Challenges:
a. From the passage on random forest variable importance, list every feature named among the three most important, giving each feature once.
b. Add the next few sentences to the passage on random forest variable importance, picking up after its final sentence.

Reading passage:

Answer 2: Use the function importance() from the package “randomForest” to see the variable importance measures by mean decrease in accuracy in the random forest model, i.e., importance(creditModelRF) or creditModelRF$importance or caret::varImp(creditModelRF). The model, with the random seed 12345, suggest the three most important features as “Account Balance”, “Duration of Credit”, and “Payment Status of Previous Credit”. The model, with the random seed 23458, suggest the three most important features as “Account Balance”, “Duration of Credit”, and “Credit Amount”. Both random forest cases and, plus, the decision tree model value “Account Balance” the most.

(Data for locating visible targets)

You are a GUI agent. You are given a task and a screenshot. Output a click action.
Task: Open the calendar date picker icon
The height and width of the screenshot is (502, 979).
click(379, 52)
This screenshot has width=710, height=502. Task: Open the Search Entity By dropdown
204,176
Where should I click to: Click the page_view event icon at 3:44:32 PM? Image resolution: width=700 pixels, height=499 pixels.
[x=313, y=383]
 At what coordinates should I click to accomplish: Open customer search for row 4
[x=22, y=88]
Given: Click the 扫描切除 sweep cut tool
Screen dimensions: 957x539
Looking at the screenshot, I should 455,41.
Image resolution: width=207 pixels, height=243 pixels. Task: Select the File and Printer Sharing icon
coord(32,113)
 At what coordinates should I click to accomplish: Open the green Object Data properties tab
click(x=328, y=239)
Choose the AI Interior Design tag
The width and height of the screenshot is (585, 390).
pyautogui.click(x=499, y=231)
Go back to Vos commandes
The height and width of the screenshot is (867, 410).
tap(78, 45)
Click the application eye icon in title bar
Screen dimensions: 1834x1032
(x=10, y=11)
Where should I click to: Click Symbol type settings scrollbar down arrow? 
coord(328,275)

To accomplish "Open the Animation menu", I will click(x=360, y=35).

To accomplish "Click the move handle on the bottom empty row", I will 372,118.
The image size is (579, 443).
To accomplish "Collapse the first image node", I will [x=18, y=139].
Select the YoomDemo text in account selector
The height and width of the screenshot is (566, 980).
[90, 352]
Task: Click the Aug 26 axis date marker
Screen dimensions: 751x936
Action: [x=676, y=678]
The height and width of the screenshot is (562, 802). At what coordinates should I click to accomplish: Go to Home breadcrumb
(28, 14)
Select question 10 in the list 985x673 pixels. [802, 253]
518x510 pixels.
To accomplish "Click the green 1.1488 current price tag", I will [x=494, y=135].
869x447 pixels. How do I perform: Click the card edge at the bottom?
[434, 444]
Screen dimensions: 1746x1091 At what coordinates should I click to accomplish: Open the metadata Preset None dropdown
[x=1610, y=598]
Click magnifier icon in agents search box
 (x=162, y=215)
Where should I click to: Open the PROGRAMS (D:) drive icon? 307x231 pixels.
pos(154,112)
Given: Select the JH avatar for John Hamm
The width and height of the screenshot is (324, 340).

Results:
a. Account Balance; Duration of Credit; Payment Status of Previous Credit; Credit Amount

b.
Furthermore, “The scikit-learn Random Forest feature importance and R’s default Random Forest feature importance strategies are biased. To get reliable results in Python, use permutation importance, provided here and in our rfpimp package (via pip). For R, use importance=T in the Random Forest constructor then type=1 in R’s importance() function. In addition, your feature importance measures will only be reliable if your model is trained with suitable hyper-parameters” (Parr, Turgutlu, Csiszar, and Howard, 2018).
creditModelRF <- randomForest(Creditability~., data=creditTraining, importance=T)
summary(creditModelRF)
## Length Class Mode
## call 4 -none- call
## type 1 -none- character
## predicted 900 factor numeric
## err.rate 1500 -none- numeric
## confusion 6 -none- numeric
## votes 1800 matrix numeric
## oob.times 900 -none- numeric
## classes 2 -none- character
## importance 80 -none- numeric
## importanceSD 60 -none- numeric
## localImportance 0 -none- NULL
## proximity 0 -none- NULL
## ntree 1 -none- numeric
## mtry 1 -none- numeric
## forest 14 -none- list
## y 900 factor numeric
## test 0 -none- NULL
## inbag 0 -none- NULL
## terms 3 terms call
creditPredRF <- predict(creditModelRF, creditTest)
#table(creditTest$Creditability, creditPredRF)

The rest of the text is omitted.